How The Government Shutdown Is Affecting The Cannabis Industry
The government shutdown is approaching its fourth week, making it the longest federal closure in the history of the United States. Last Friday, some 800,000 federal workers received pay statements although no pay, and saying that the current state of the administration is a mess is sorely an understatement while the President continues to negotiate with the Democrats about funding for the inane border wall.
The government has shut down 19 times since 1976; some of them lasting just a few days while others went on for many weeks. It doesn’t matter how long the shutdown will last, because it will hurt everyone in the medical cannabis industry including patients themselves.

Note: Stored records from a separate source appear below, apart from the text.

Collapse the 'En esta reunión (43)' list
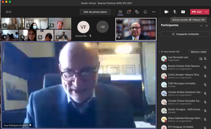Image resolution: width=211 pixels, height=129 pixels. tap(160, 51)
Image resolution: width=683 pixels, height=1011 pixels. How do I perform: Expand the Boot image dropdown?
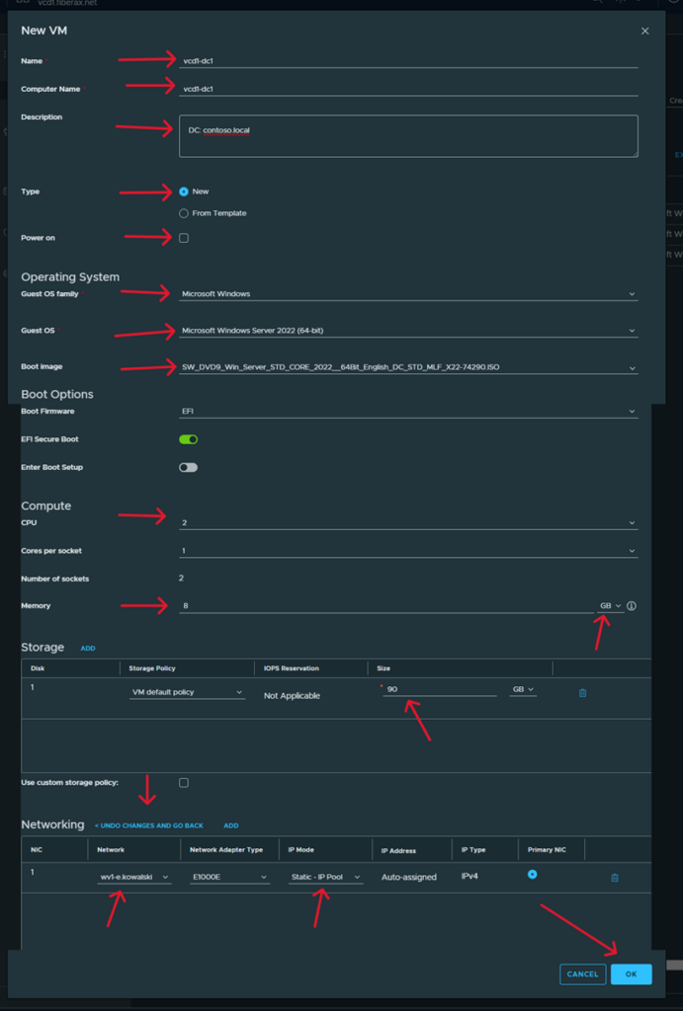[407, 368]
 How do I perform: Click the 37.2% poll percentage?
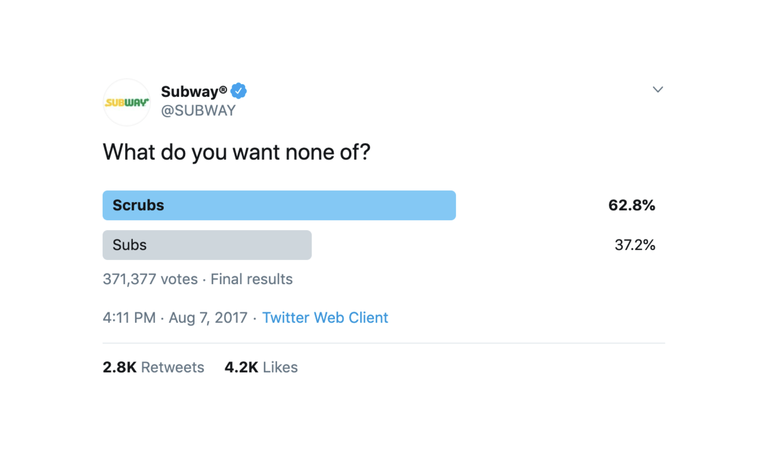click(635, 245)
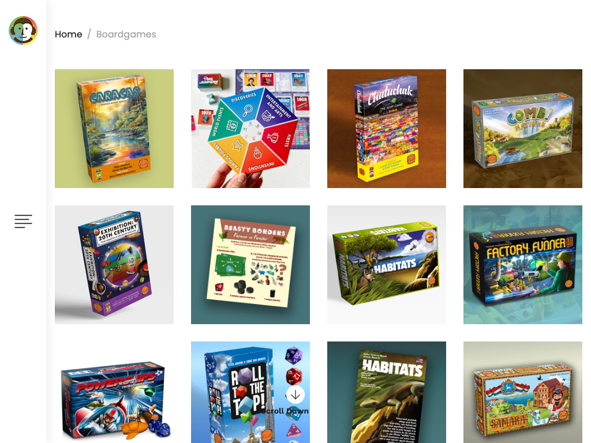Open the Samara game box
Image resolution: width=591 pixels, height=443 pixels.
pyautogui.click(x=523, y=392)
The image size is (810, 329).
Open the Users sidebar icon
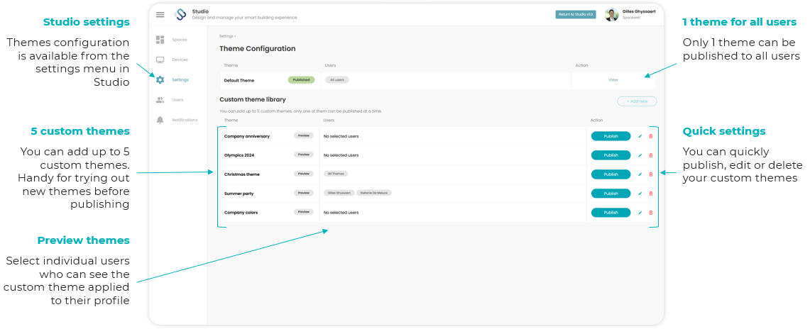point(160,100)
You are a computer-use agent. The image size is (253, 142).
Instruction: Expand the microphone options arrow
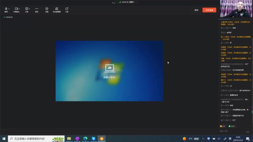9,9
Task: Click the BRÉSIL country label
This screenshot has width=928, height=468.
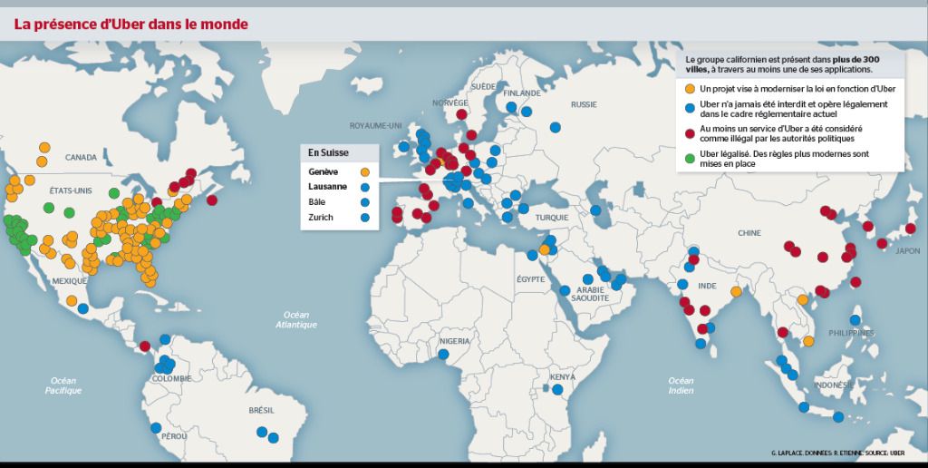Action: pyautogui.click(x=261, y=411)
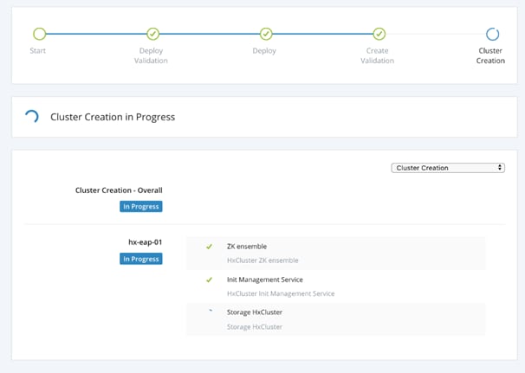Viewport: 525px width, 373px height.
Task: Click the Start step circle icon
Action: [x=40, y=34]
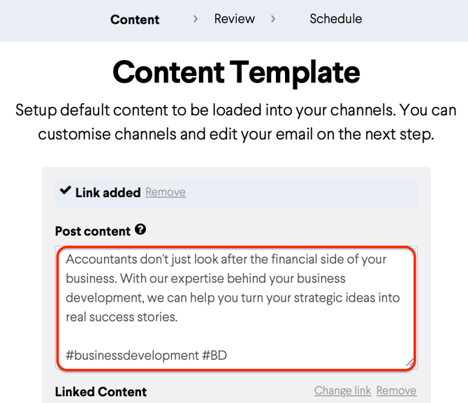Switch to the Review step
Image resolution: width=468 pixels, height=403 pixels.
click(235, 19)
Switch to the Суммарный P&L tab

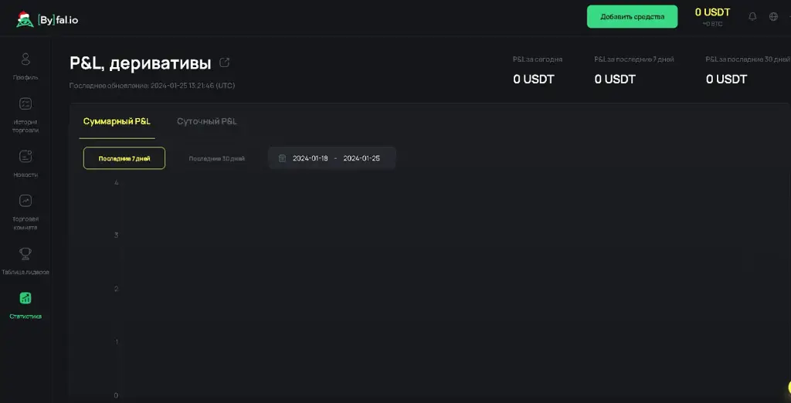coord(117,121)
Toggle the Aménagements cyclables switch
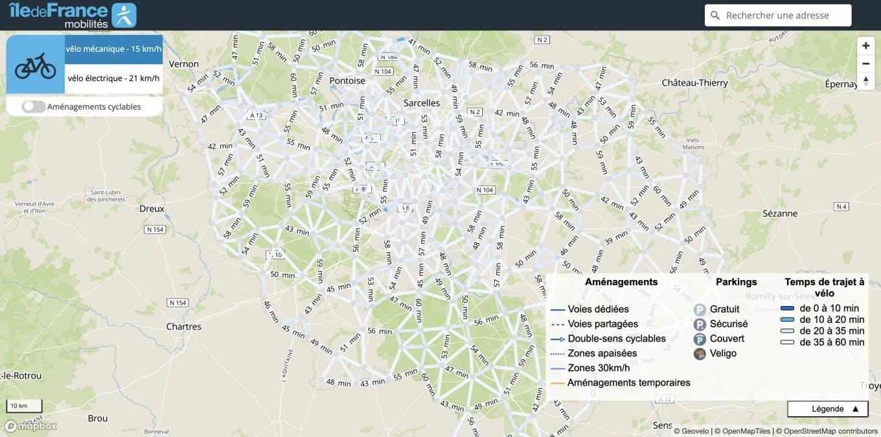 pos(34,107)
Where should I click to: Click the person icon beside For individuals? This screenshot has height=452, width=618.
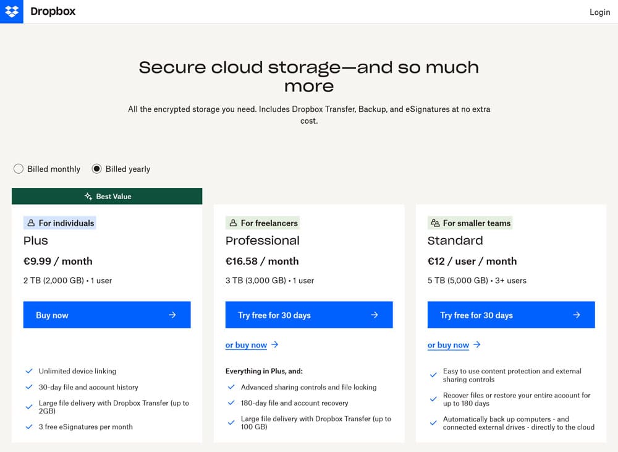31,223
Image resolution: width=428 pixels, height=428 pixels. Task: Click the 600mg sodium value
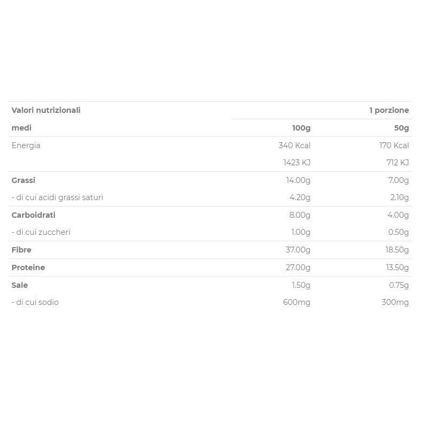[x=296, y=302]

How The Shutdown Is Affecting Hemp Farmers
The situation is severely hurting the legal cannabis industry in the United States. Due to closures at the US Department of Agriculture and the Federal Bureau of Investigation (FBI), the hemp industry is at a standstill. Just before 2018 ended, President Trump signed the 2018 Farm Bill into law, which legalizes the domestic cultivation of hemp. This landmark bill will, for the first time in many decades, allow farmers to cultivate, process, and sell hemp commercially.
Hemp farmers in 40 states, especially those struggling, were eager to start as it promises a viable and lucrative source of income. But with the shutdown, they have no choice but to wait. The first step to getting started is that farmers living in states including Minnesota, Utah, and Pennsylvania are required to undergo background checks, which is impossible as the FBI is shut down. The background checks are only one of many legal hurdles that hemp farmers will need to jump through to start growing hemp, but no one is at the government offices to help them.
Furthermore, state hemp programs can’t be approved by the US Department of Agriculture until the appropriations bill has been signed off by the US Congress and the federal government finally reopens.
What About The Rest Of The Cannabis Industry?
Federal law states that cannabis is still illegal in the United States, despite the fact that 32 states now have a medical marijuana program in place while 10 more have permitted recreational use. But with the government shutdown, the entire US legal cannabis industry is at risk of a federal crackdown.
The Rohrabacher-Farr amendment, a 2014 piece of legislation that protects state MMJ programs from threats of a federal crackdown, expired on December 22. Until a new bill has been signed, it will not be renewed, and while the Justice Department is operational, everything remains risky for the legal cannabis industry. The DOJ created a contingency plan specifically for the government shutdown, sparing several employees from furlough. “Criminal litigation will continue without interruption as an activity essential to the safety of human life and the protection of property,” reads the contingency plan. Attorneys still enjoy protection since they “are needed to address ongoing criminal matters and civil matters of urgency throughout the nation.”
“All agents in DEA field organizations are excepted from furlough because they support active counternarcotics investigations,” reads the contingency plan. In other words, while protections for state MMJ programs have expired, federal enforcement privileges haven’t, and a crackdown can happen at any time.
However, the Justice Department and prosecutors may not be prioritizing cannabis or going on raids. It remains to be seen, but in all cases everyone needs to be prepared. In fact, the Justice Department may end up prioritizing violent crime or illegal immigration, particularly because the border wall is the most heated discussion these days.
What About Medical Marijuana Patients?
Chris Lindsey, Senior Legislative Counsel for the Marijuana Policy Project, disclosed to Civilized last November that even if the shutdown includes the Joyce Amendment, a budget rider stating that the Justice Department can’t allocate funds to meddle with state cannabis laws, there’s just a very small chance that it would result in them going after medical marijuana users.
“Almost everything dealing with regulations and management of the medical cannabis and adult use industries is really in the hands of the states, so a federal shutdown would be an inconvenience for many, but I don’t expect it would impact operations or access,” Lindsey says. “If anything, it might result in less federal interest in those that are participating. Because, if anything, a government shutdown would lead to less resources to go after individuals or businesses.”
So while it’s unlikely for medical users to get prosecuted, they are still vulnerable of being exposed.
Until the government gets their act together, there really is no surefire way of telling what exactly will happen from one day to the next.